TASK STATEMENT: Starting at the first line of the data, print every line up to and including the one with "Select Código Forma", but no pictures.

DATA FOR THE TASK:
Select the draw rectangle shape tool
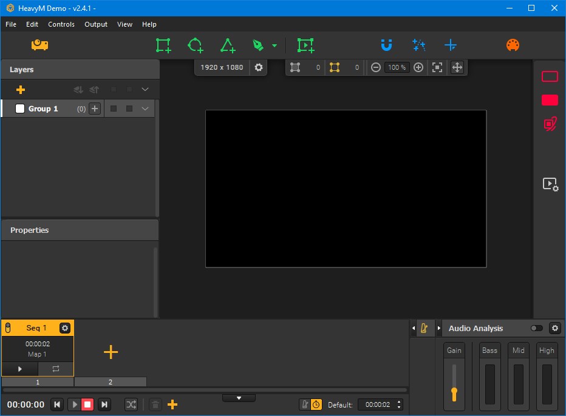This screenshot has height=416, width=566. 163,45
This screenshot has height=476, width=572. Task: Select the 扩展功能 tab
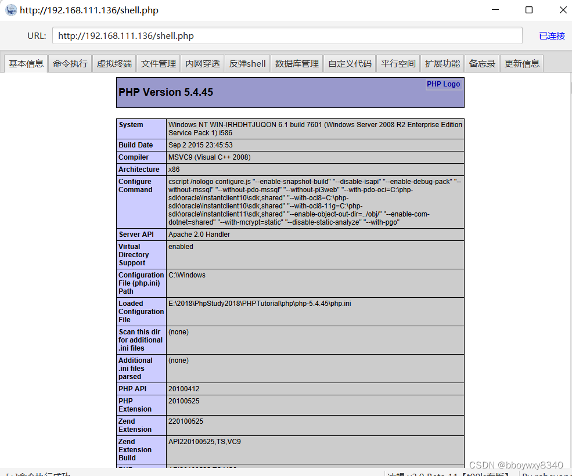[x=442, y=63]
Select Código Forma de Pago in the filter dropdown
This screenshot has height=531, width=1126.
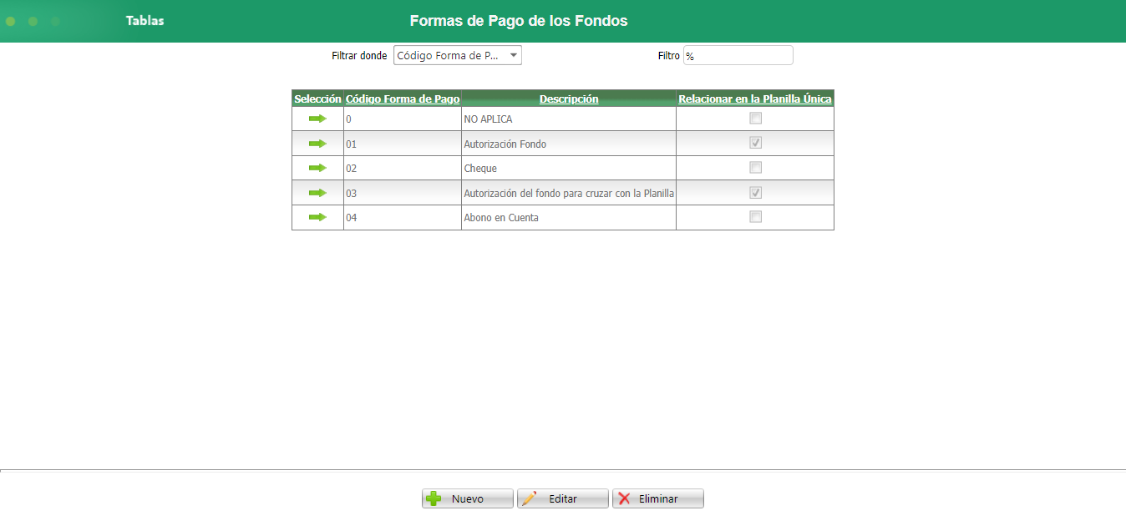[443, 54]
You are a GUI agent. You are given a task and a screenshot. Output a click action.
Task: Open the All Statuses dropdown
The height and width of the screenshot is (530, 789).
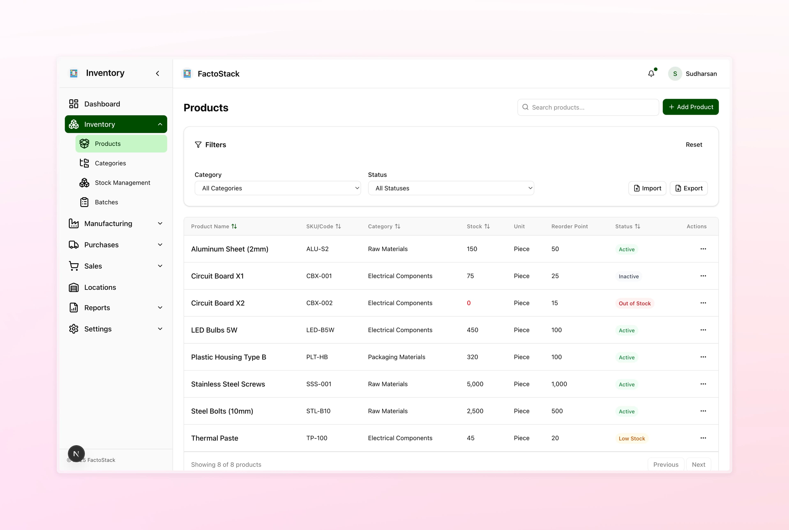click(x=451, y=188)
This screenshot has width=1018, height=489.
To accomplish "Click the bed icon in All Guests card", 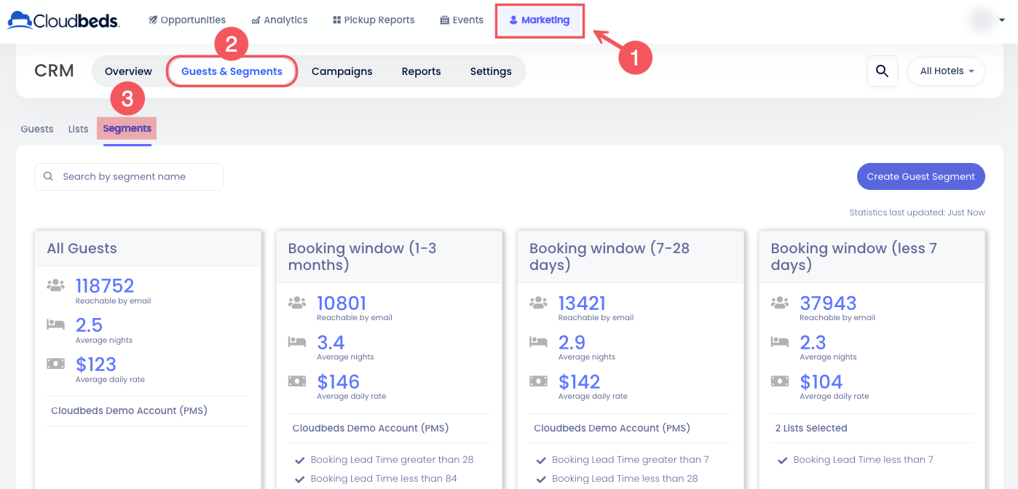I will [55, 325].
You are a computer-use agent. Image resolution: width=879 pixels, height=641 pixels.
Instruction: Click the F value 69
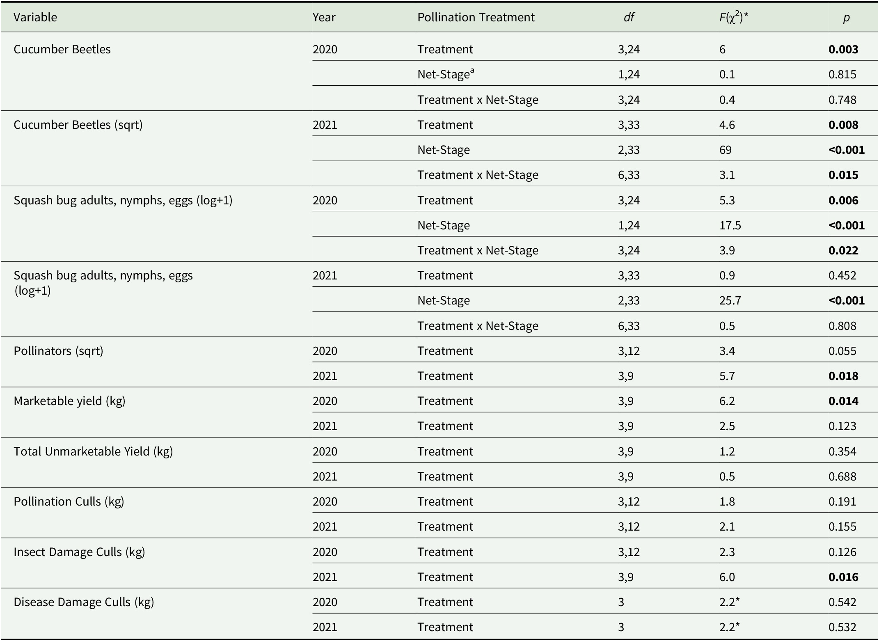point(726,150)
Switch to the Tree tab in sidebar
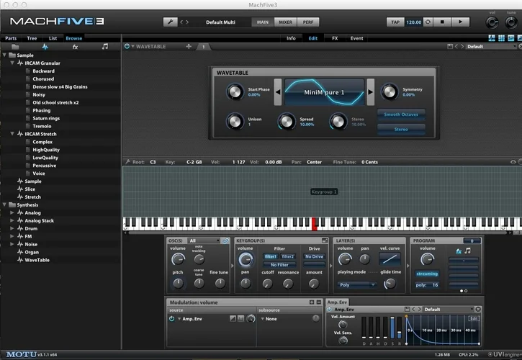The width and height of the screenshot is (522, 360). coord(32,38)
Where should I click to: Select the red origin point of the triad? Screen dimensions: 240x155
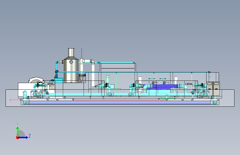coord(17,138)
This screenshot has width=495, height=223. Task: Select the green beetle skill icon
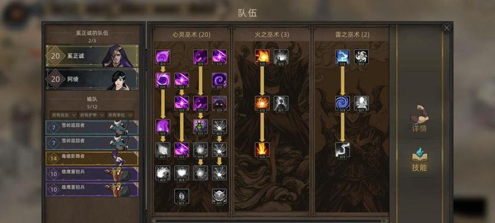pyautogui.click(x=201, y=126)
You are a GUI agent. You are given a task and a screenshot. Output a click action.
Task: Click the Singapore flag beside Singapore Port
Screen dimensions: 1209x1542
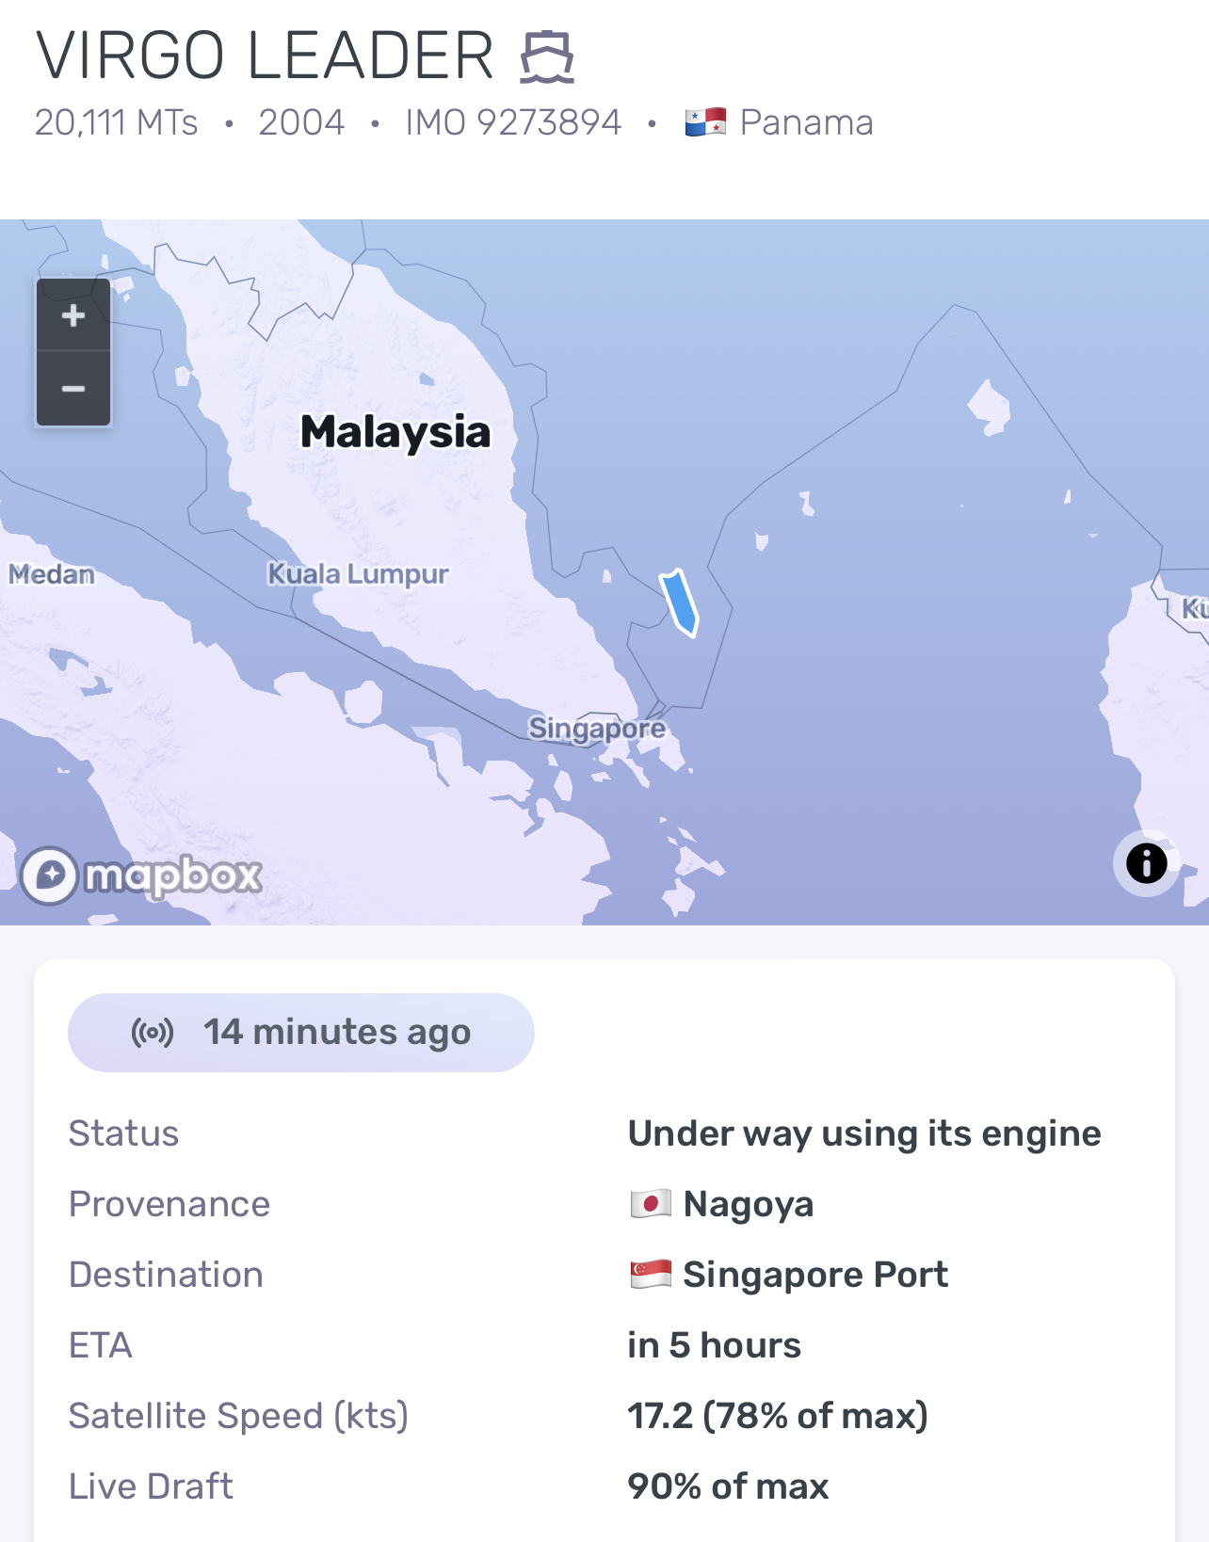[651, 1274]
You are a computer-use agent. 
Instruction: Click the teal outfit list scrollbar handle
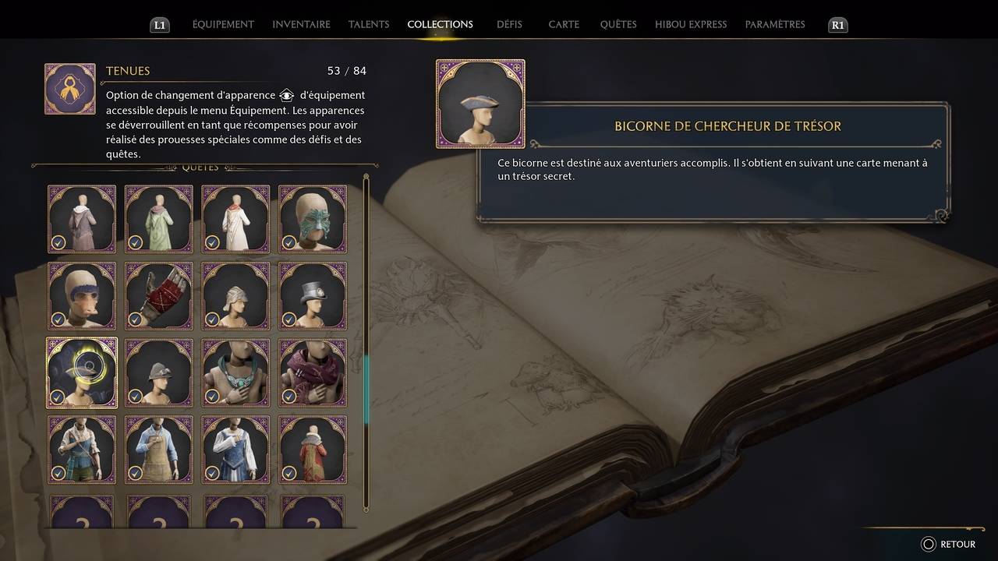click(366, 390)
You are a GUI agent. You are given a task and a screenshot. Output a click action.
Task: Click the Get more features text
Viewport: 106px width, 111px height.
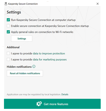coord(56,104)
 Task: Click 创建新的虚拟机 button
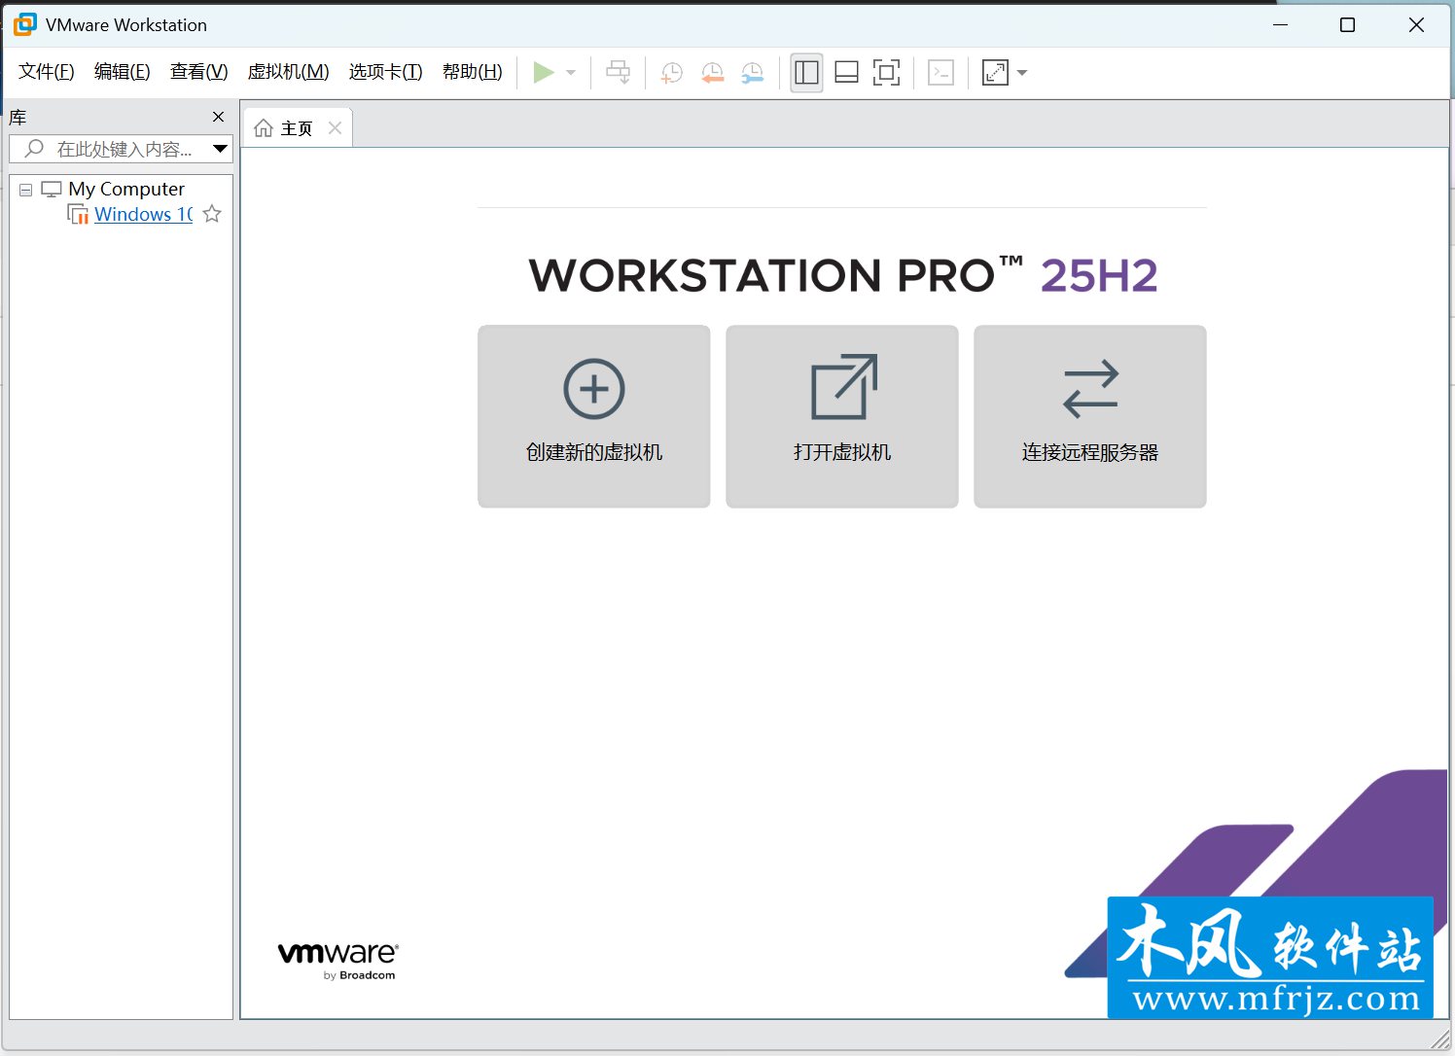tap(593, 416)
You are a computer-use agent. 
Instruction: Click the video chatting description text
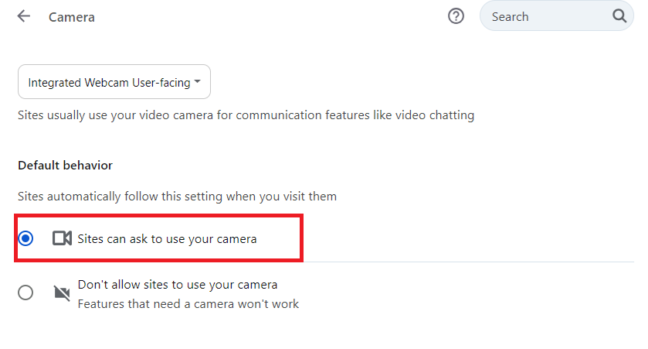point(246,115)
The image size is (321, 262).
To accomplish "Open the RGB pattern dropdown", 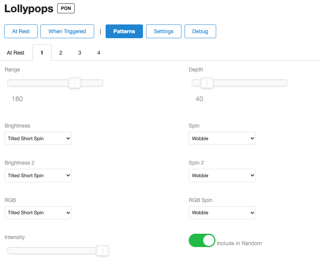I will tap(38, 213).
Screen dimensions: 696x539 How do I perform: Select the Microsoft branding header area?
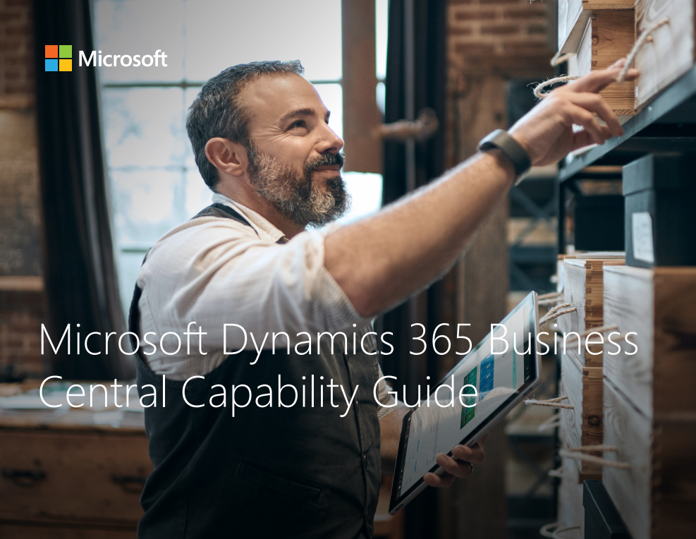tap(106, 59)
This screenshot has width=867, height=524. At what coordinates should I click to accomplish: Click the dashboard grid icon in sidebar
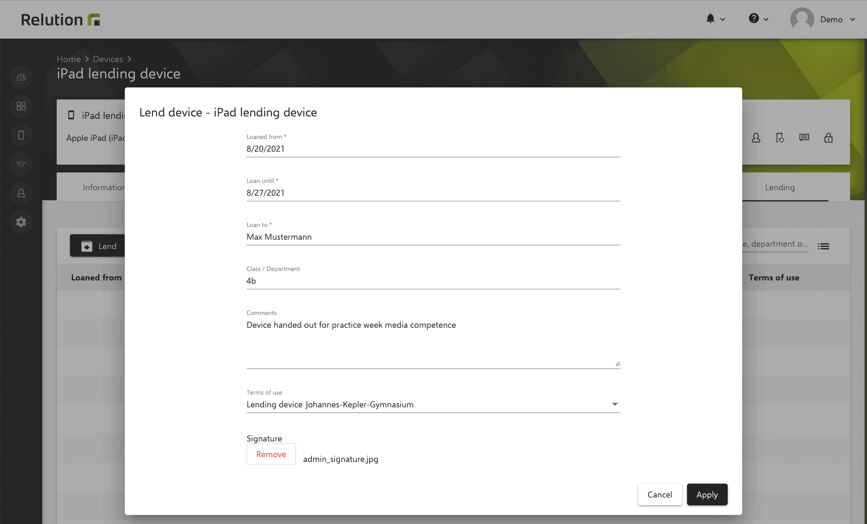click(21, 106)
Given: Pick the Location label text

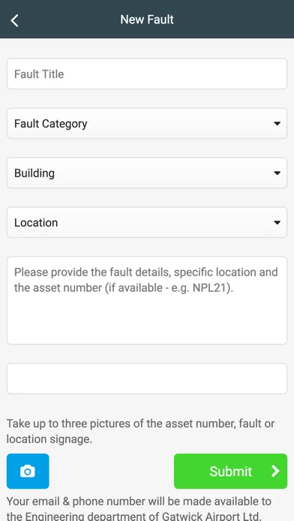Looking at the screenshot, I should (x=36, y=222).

ANSWER SPACE:
Select the draw rectangle shape tool
This screenshot has height=416, width=566. 163,45
This screenshot has height=476, width=572. Task: Select the 扩展功能 tab
[x=442, y=63]
Select Código Forma de Pago in the filter dropdown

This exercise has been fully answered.